The Web is a Series of Hacks
July 2014
This post is a draft. Content may be incomplete or missing.
Brain Dump
Let’s take a look back at where we came from and where we are
- HTML was TeX with hyperlinks. Do a compare/contrast table. Point out HTML’s key differentiators
- CSS was the answer for people who cared about data presentation, even though HTML (like TeX) was designed to fundamentally disregard data presentation
- JavaScript was the answer for people who wanted to manipulate the document structure dynamically, without page loads.
- When did HTTP add verbs like PUT? I wonder if even that was a concession to people who wanted to misuse HTML
- One good reason JavaScript wasn’t type-safe or object-oriented: it was supposed to be a toy scripting language that kind of looked like Java
- What makes JavaScript even more bizarre is it’s the first concession for people who want to turn the browser into an interpreter, rather than a tex compiler
- HTML+CSS+JS are slowly becoming more application-friendly, but they’re fundamentally what they always were
- Server-side languages are – hang on, there are no server-side languages
- Server-side libraries are built on one fundamental principle: string concatenation. Wanna generate some HTML? Insert some CSS? Create some JavaScript literals? Query a database?
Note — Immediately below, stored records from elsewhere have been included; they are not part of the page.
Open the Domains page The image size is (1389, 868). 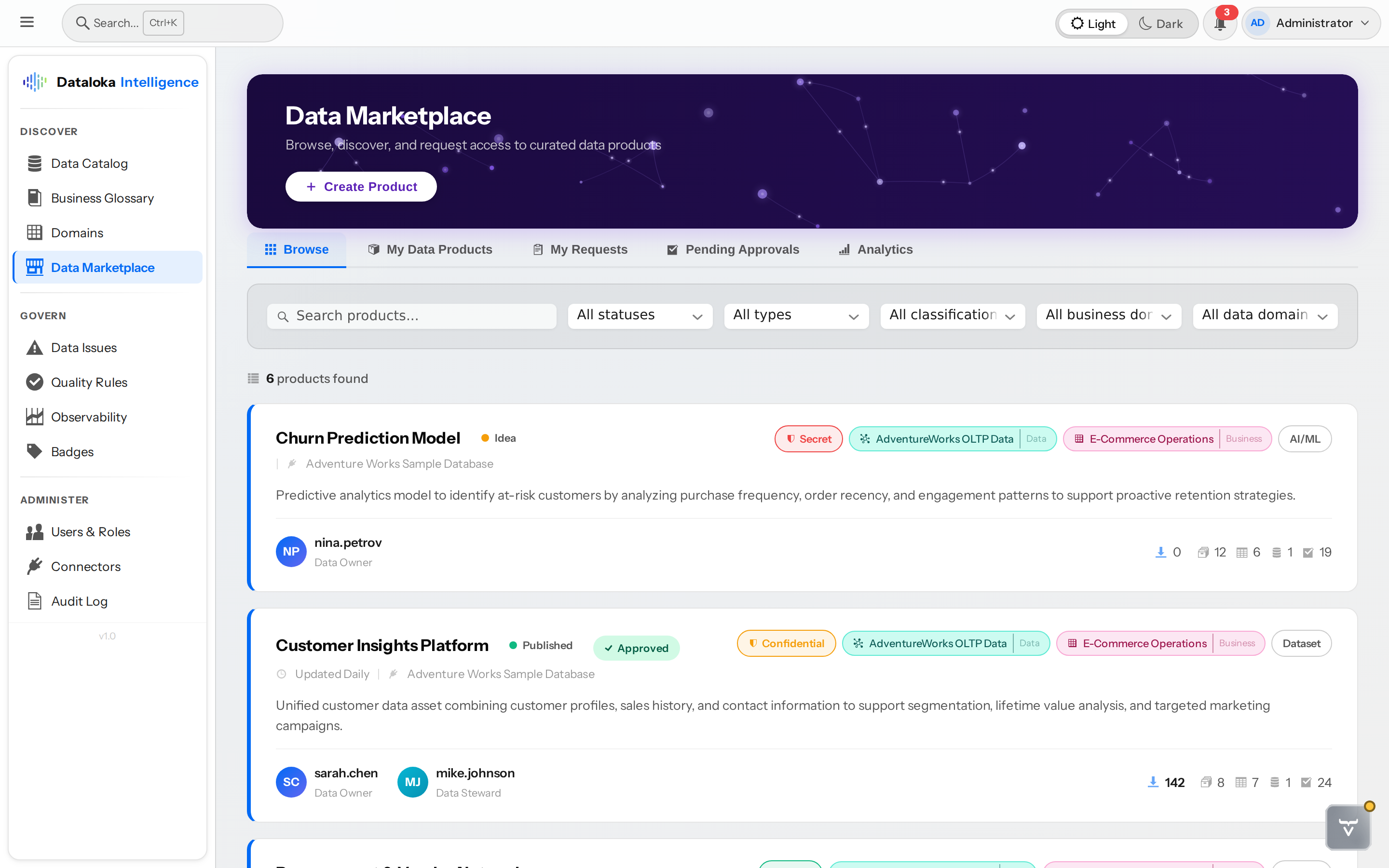pos(76,232)
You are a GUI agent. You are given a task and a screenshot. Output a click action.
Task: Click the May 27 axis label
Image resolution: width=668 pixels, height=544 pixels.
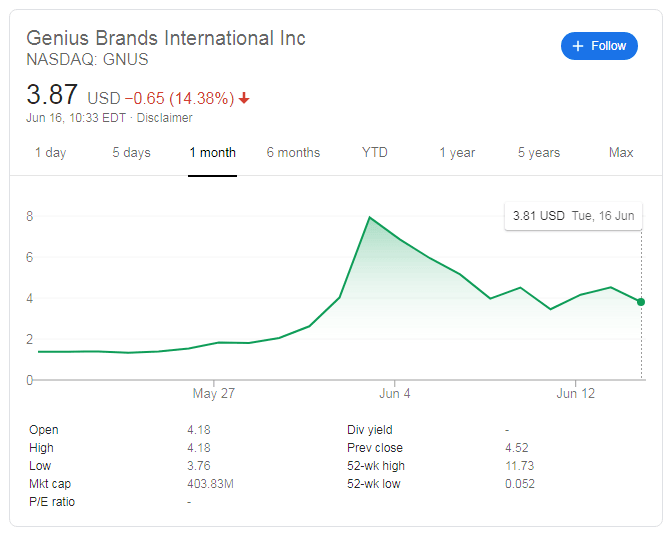[213, 393]
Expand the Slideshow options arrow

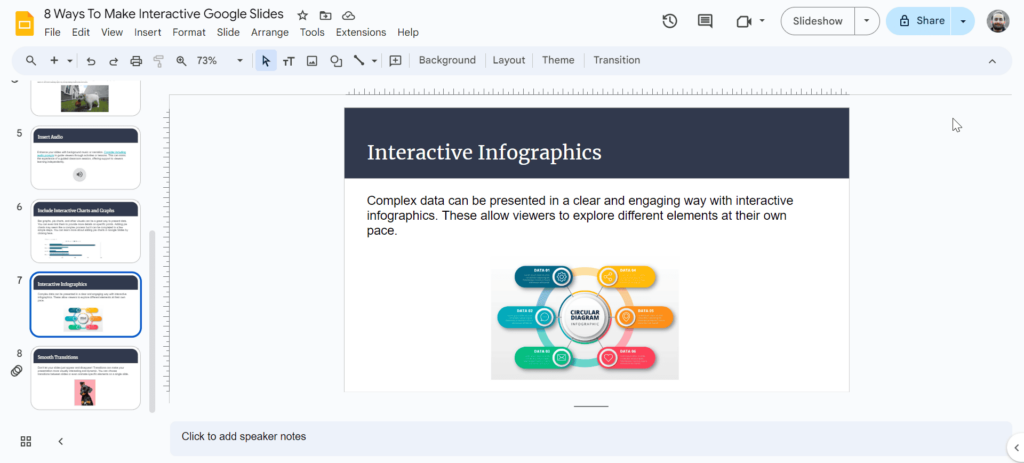pos(866,21)
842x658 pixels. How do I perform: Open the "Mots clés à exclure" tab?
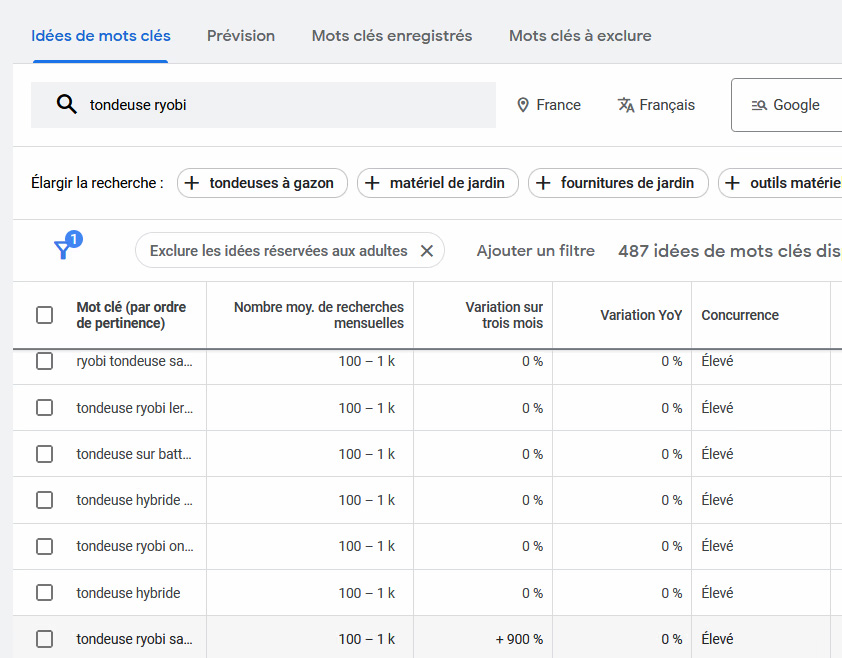click(x=579, y=35)
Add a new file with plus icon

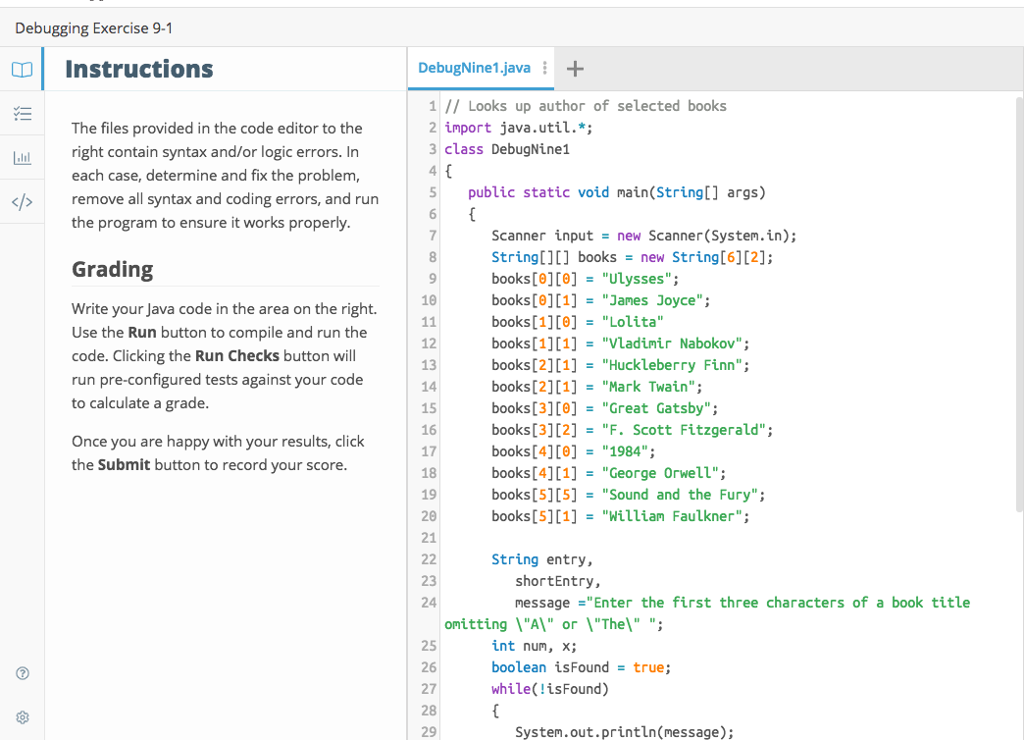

- Most of the security problems in webapps stem from all this concatenation – it puts injection vulnerabilities everywhere. String validation and escaping is monkey-patching. Why don’t we separate data from logic?
- The other security problems stem from the fact that the HTML stack was never meant to be a secure system that can run government systems and world banks – it was a document library with convenient inter-document references!